By
Angela Barrientos

A Look into The Canadian Competition Act in 2023

January 18, 2023

In 2022, the Government of Canada passed new amendments that expanded the scope of the Competition Act.

 

No-Poach and Wage-Fixing Agreements by Employers Criminalized

 

Employers agree not to recruit or employ each other’s personnel under no-poach agreements. Agreements between employers to fix, maintain, reduce, or manage earnings, pay or other contracts of employment are known as wage-fixing agreements. These agreements can result in a maximum sentence of 14 years in prison, a fine, or both. Private actions (including class actions) for damages would be permitted for violations of this new offence.

 

Increased Financial Penalties

 

The previous limit of $25 million increased to a charge “at the discretion of the court” if a criminal conspiracy was convicted (including the new no-poach and wage-fixing offences). The maximum penalty for a conviction would remain at 14 years in prison.

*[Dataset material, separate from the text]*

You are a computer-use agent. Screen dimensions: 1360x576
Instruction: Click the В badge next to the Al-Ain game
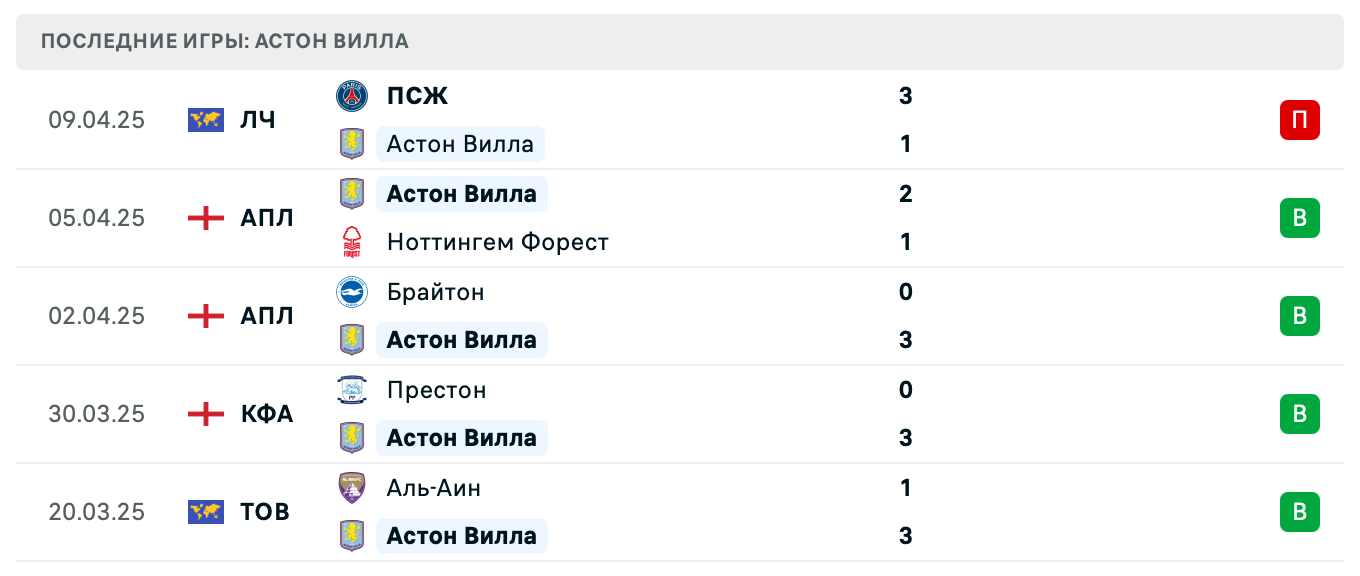(1299, 512)
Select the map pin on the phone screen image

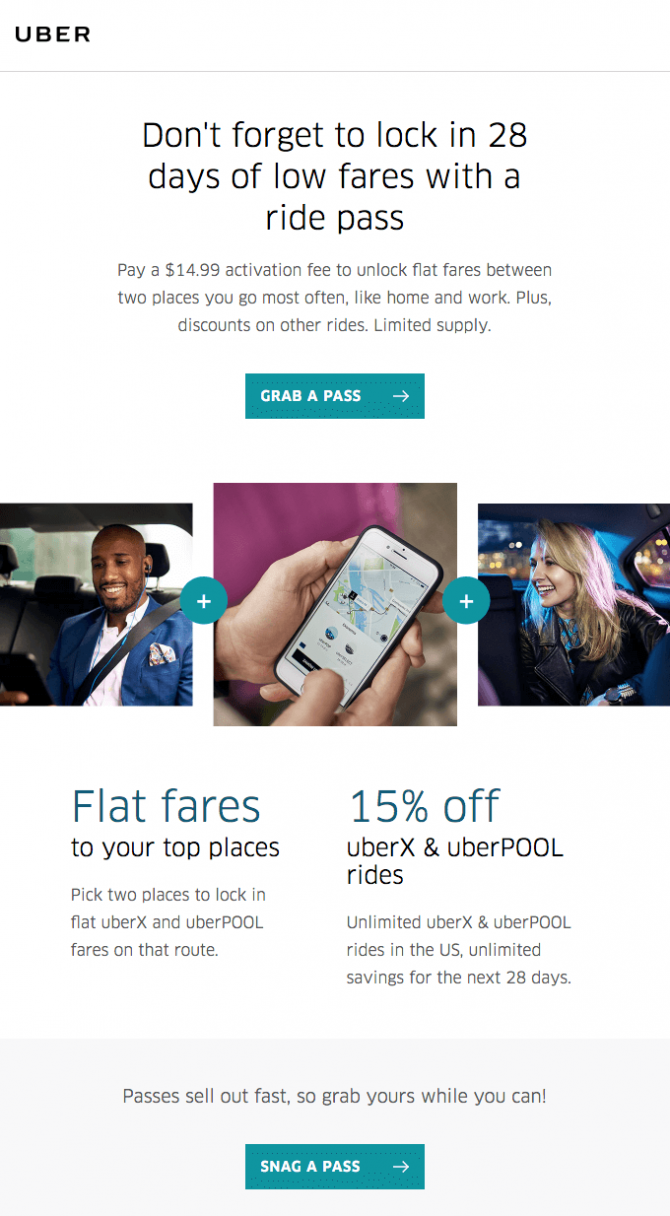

Under the new legislation, administrative monetary penalties (AMPs) of up to three times the financial gains received from anticompetitive activity, or 3% of annual worldwide gross revenues (with no cap), are now permitted.

 

 False and Misleading Advertising—Drip Pricing Explicitly Prohibited

 

The modifications from 2022 recognize “drip pricing” as anti-competitive behaviour that is illegal under both criminal and civil false advertising laws. Drip pricing is the strategy of attracting customers by offering or promoting unrealistic headline prices while adding or burying extra set mandatory charges or fees in the final price. The Bureau’s recent enforcement approach against drip pricing schemes under the existing advertising statutes, would be aligned by these revisions, making it potentially easier for the Bureau to challenge drip pricing.

 

Abuse of Dominance: Allow Private Right of Access to the Tribunal and Expand Definition of Anticompetitive Conduct.

 

If granted leave by the Tribunal, the 2022 revisions allow private parties whom are significantly harmed by a dominant firm’s suspected anti-competitive behaviour to seek an order from the Tribunal under the “abuse of dominance” regulations. This, together with the possibility of much greater financial penalties and a broader definition of the abuse of dominance clause, may lead to a large increase in the number of “abuse” cases filed before the Competition Tribunal.

 

Anti-Avoidance Rule for Merger Notification

 

The Act’s pre-merger notice provisions are based on financial criteria that apply to certain transaction structures. While those standards would remain unchanged, a new anti-avoidance regulation would be implemented in order to catch more mergers within the pre-merger notice system.